Many factors which induce the stress response (heat shock protein synthesis) in eukaryotes also cause the formation of aberrant proteins. Such aberrant proteins are usually rapidly and selectively degraded in cells. Temperature step-up accelerates the degradation of a subset of normally stable proteins. This effect is transient and is confined to a narrow range of heat shock temperatures above which proteolysis is inhibited. The time course and extent of proteolysis elicited by a mild heat shock is consistent with data on the thermal transitions of cellular proteins. Biochemical and genetic evidence strongly supports the view that the ubiquitin system is primarily responsible for heat- or stress-damaged protein degradation in eukaryotic cells. It still remains to be determined how stress-damaged proteins are recognized by the ubiquitin system and selected for degradation.
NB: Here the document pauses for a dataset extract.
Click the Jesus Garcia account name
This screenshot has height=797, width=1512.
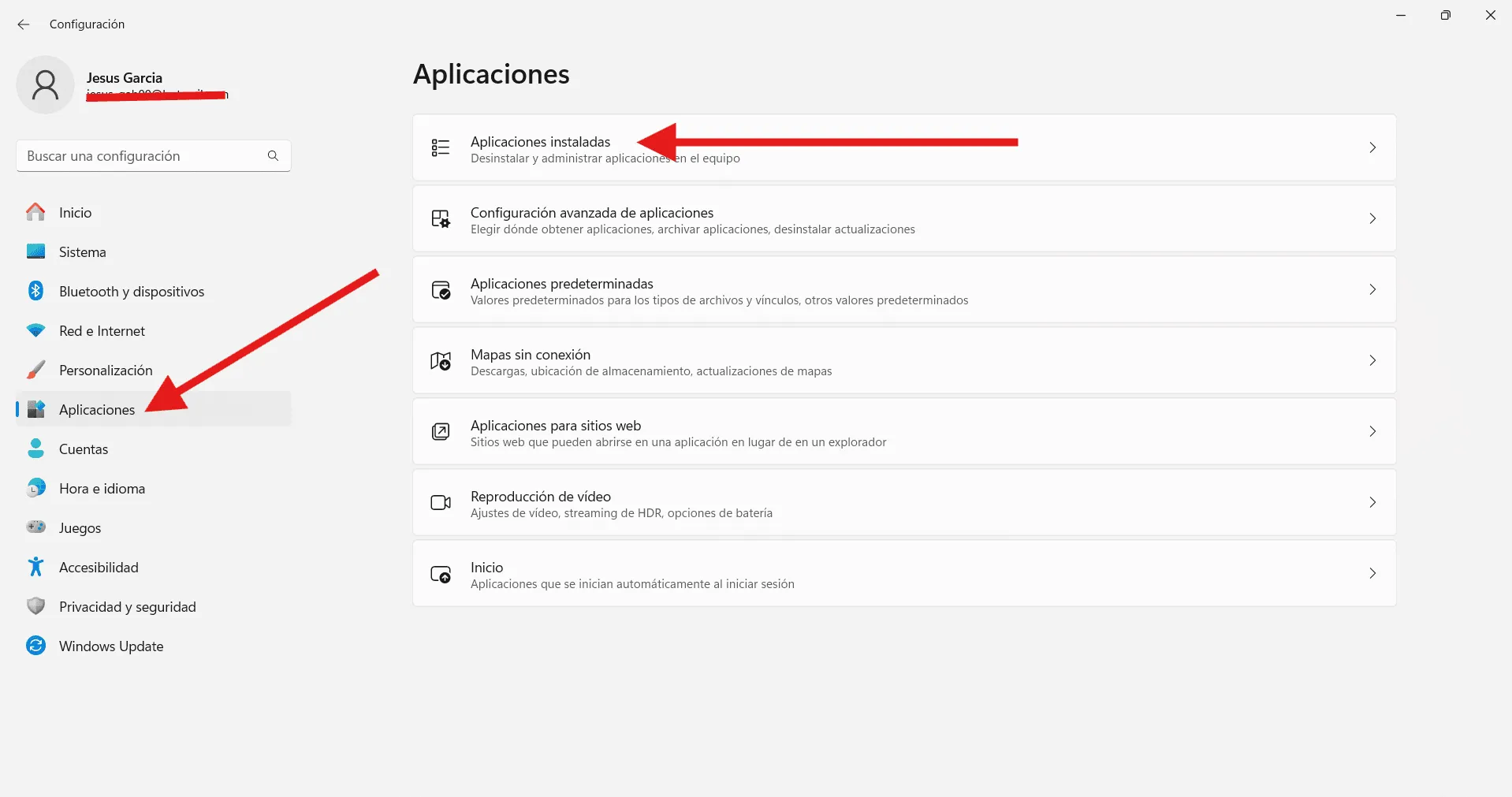tap(125, 78)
Ubiquitin-protein ligases (E3's) which attach multi-ubiquitin chains to proteins are thought to be responsible for the selection of proteins for degradation. Several species of E3 have recently been characterized. However, none of the known E3's seems to fulfil the role of selecting aberrant proteins for breakdown. Heat shock proteins which are thought to repair unfolded or misfolded proteins probably have a complementary function to the ubiquitin system which destroys damage proteins. The relationship between the ubiquitin system and the regulation of heat shock protein synthesis, which is still not understood, is discussed.